All of this adds up to one compelling picture, says Christo Grozev, an investigative journalist at Bellingcat who analyzed the case of the Ukrainian judge in Lviv:

"I see that Lvov was already in Russian databases long before your investigation, holding several Russian passports. However, these databases haven't appeared now, nor did they appear last year; they were downloaded 5-6-10 years ago. Therefore, I rule out the possibility that he was either recently granted Russian citizenship or didn't know about it. We checked, and I believe you checked too, and his passport isn't listed as revoked in the public database of invalid passports. So, these two verification methods prove to me that he has a valid Russian passport," Grozev noted.

Current Time investigative journalist Andrei Soshnikov shares this opinion.

"Could Lvov have ended up in official Russian databases against his will? Based on the forms Lvov filled out at the passport office in 1999 and 2012, it's impossible. The forms were filled out by hand, and Lvov's signature is visible on them. But most importantly, his passport numbers, one of which is still valid, can be found in real estate databases that have long since been leaked online—Lvov owned an apartment in Moscow. These databases have been circulating online for many years, and it's impossible to change anything in them after they've been published," the investigator noted.

The authorities' response

Even before the release of the Schemes investigation, the Security Service of Ukraine confirmed to journalists that it had information indicating that Judge Lvov had Russian citizenship and was conducting a verification of this information.
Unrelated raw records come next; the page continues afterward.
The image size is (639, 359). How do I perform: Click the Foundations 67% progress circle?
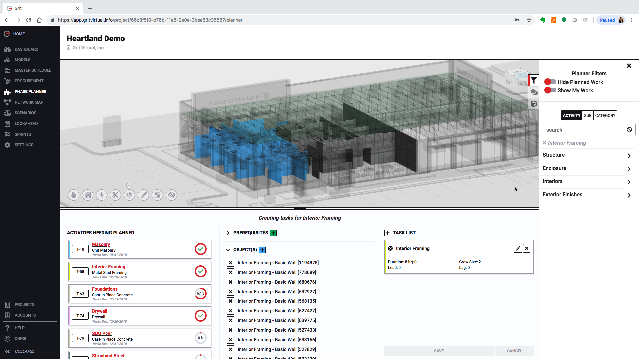click(x=200, y=294)
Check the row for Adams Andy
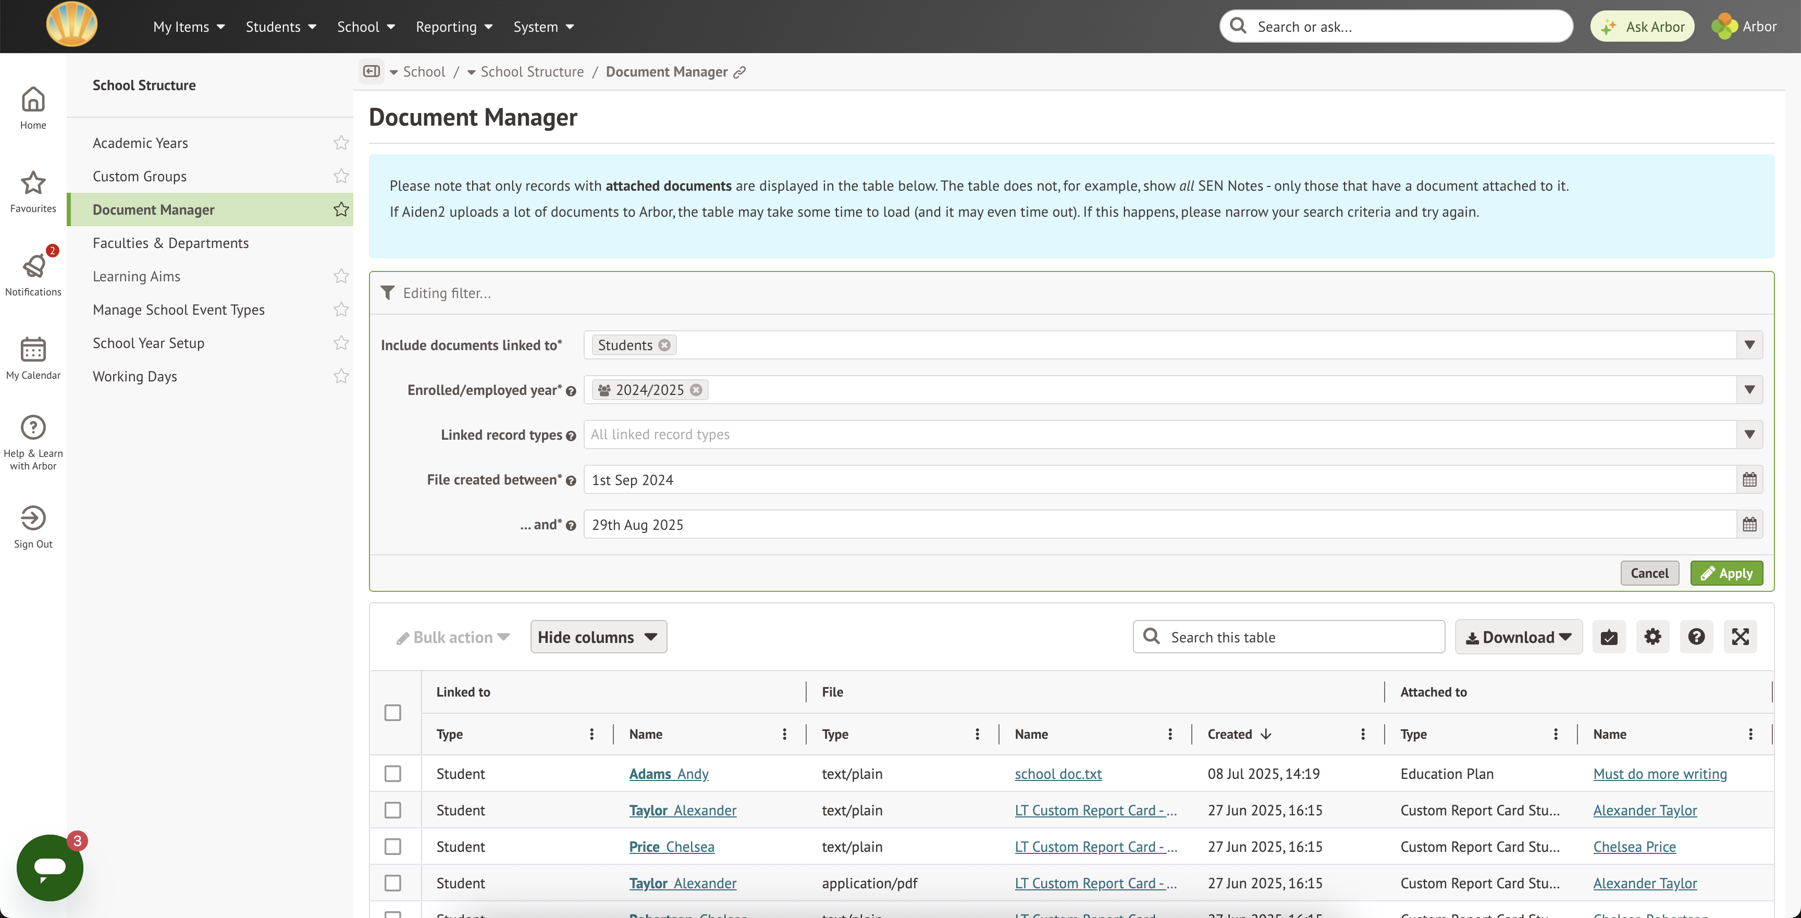The width and height of the screenshot is (1801, 918). (392, 774)
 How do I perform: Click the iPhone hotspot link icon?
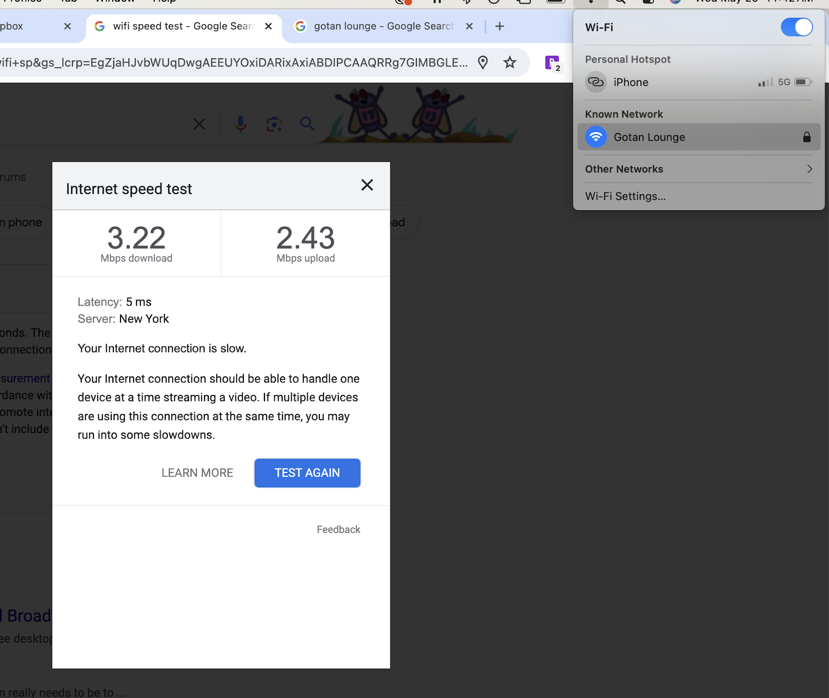pyautogui.click(x=596, y=82)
Following the release of the investigation, the SBU has not publicly commented on whether the investigation has been completed. However, it is publicly known that the SBU has revoked Judge Bohdan Lvov's security clearance. This was also officially confirmed in communication Supreme Court.
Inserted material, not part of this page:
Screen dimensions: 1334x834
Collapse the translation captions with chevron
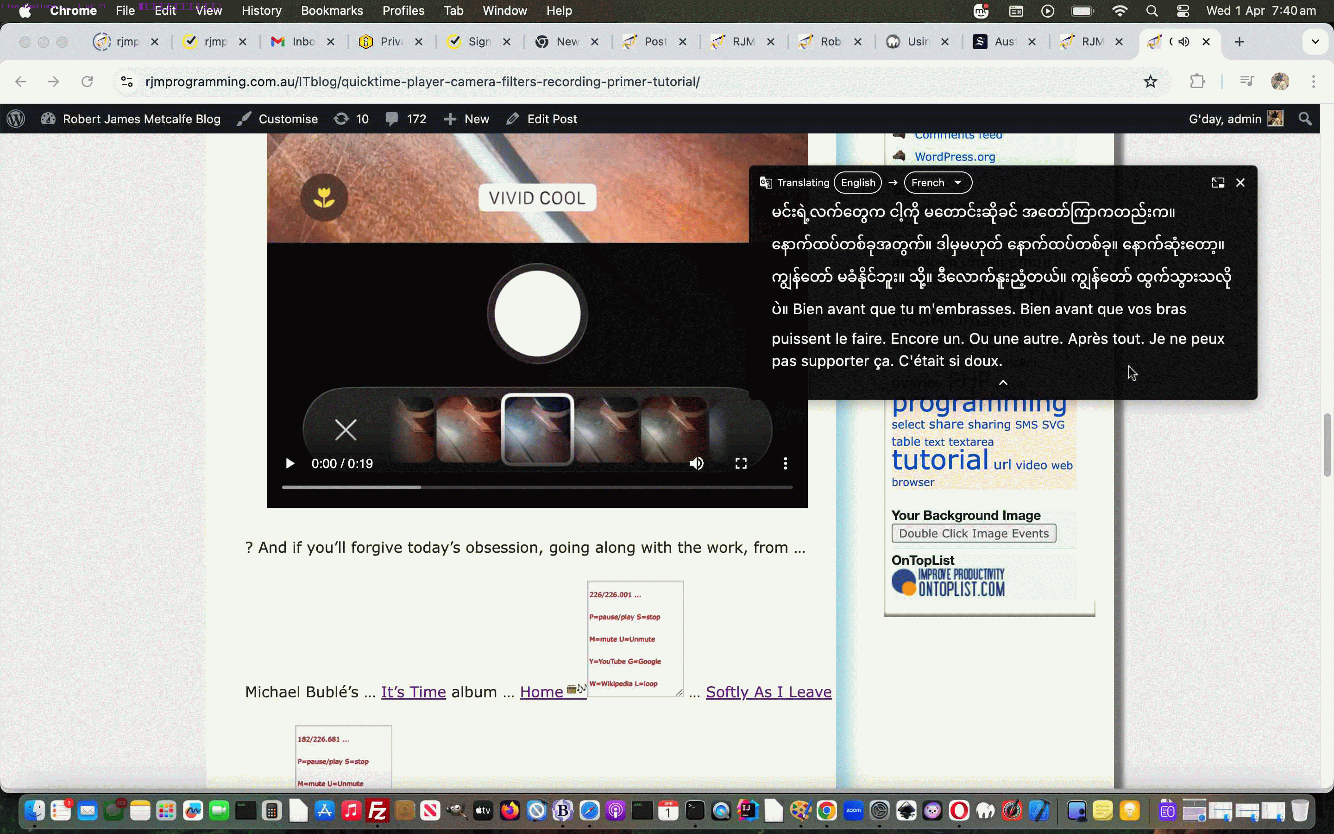(1003, 382)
As Skhemy has learned from several sources, several government agencies, including the Presidential Office, have received an affirmative response from the Security Service of Ukraine (SBU) stating that Ukrainian judge Bohdan Lvov is a Russian citizen. Zelenskyy has not yet publicly commented on these facts.

According to the Constitution of Ukraine, a judge's powers are terminated upon acquiring the citizenship of another country. Such a decision could be made by the High Council of Justice, the body responsible for making personnel decisions regarding judges.
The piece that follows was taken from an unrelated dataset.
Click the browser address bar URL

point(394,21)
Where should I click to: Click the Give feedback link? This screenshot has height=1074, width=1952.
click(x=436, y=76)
However, the High Council of Justice's work has been blocked since February of this year due to the lack of a quorum to make such decisions. In its statement, the HRC expressed concern about "the impossibility of making decisions in critical situations under the current circumstances during a time of war facing the judicial system."

Therefore, a Lviv judge with citizenship of the aggressor country continues to hold court hearings. For example, on September 27, he heard a case brought by the National Bank of Ukraine.

On September 27, Bohdan Lvov heard the case of the National Bank of Ukraine.

As of September 29, he remains not only a judge but also the chairman of the Cassation Commercial Court within the Supreme Court—an administrative position to which he was appointed by the assembly of judges of that court, and the assembly has the power to remove him from this position. However, this issue has already been twice unsuccessful in bringing it to the Cassation Commercial Court's assembly of judges.

Following the publication of the investigation by NABU criminal proceedings have been opened Regarding the probable failure to declare the apartment, the judge ruled under Part 1 of Article 366-2 of the Criminal Code of Ukraine—"intentional inclusion of knowingly false information in the declaration by the subject of the declaration." Journalists from "Schemes" were summoned for questioning as witnesses in this case.

Radio Liberty is preparing a separate report on how the judge is trying to retain his position and who is helping him do so.